Your instructions: Please write out these lines of the material word for word, beginning at the line that has "You are a GUI" and stopping after the line that has "tap(358, 35)". Leave the pictures out of your answer.

START Material for this exercise

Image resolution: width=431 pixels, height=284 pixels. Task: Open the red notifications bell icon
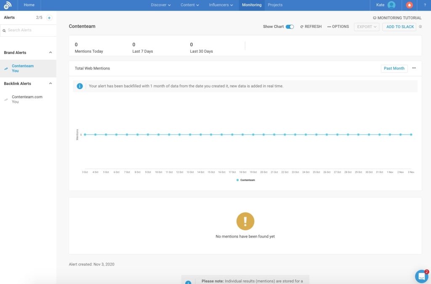[x=409, y=5]
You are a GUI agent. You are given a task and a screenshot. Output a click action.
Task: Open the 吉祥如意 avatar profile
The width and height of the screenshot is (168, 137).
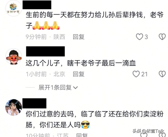[x=13, y=8]
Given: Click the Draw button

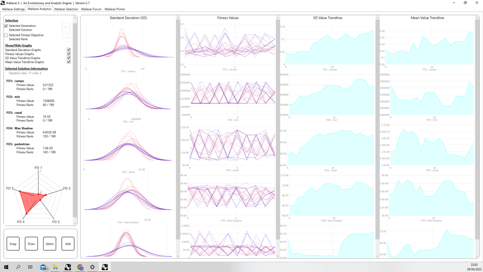Looking at the screenshot, I should 31,244.
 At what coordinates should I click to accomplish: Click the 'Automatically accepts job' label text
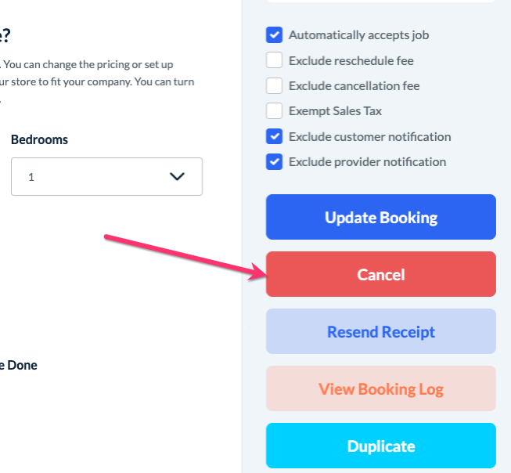tap(358, 35)
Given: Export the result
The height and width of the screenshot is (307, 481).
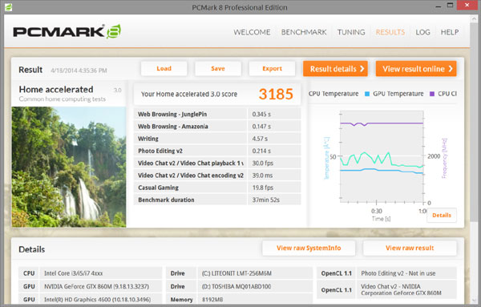Looking at the screenshot, I should [x=272, y=69].
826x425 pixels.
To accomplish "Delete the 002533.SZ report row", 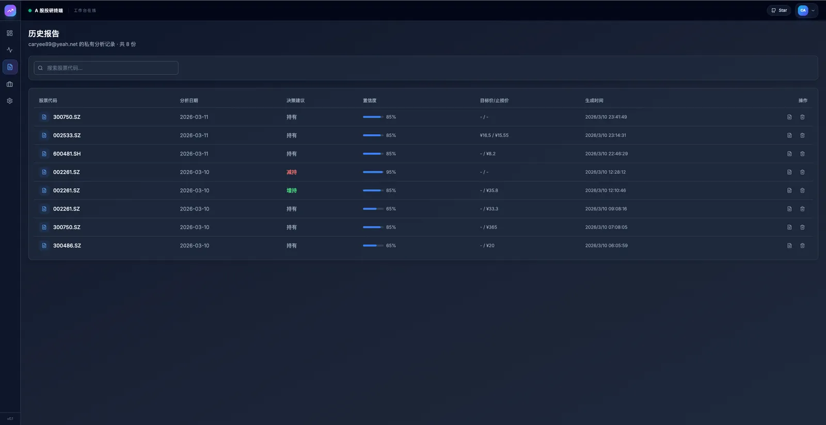I will tap(802, 136).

END Material for this exercise

Complete response:
You are a GUI agent. You are given a task and a screenshot. Output a click action.
Task: Open the 吉祥如意 avatar profile
The width and height of the screenshot is (168, 137).
[x=13, y=8]
Given: Click the Draw button

Looking at the screenshot, I should 31,244.
 At what coordinates should I click to accomplish: Click the 'Automatically accepts job' label text
tap(358, 35)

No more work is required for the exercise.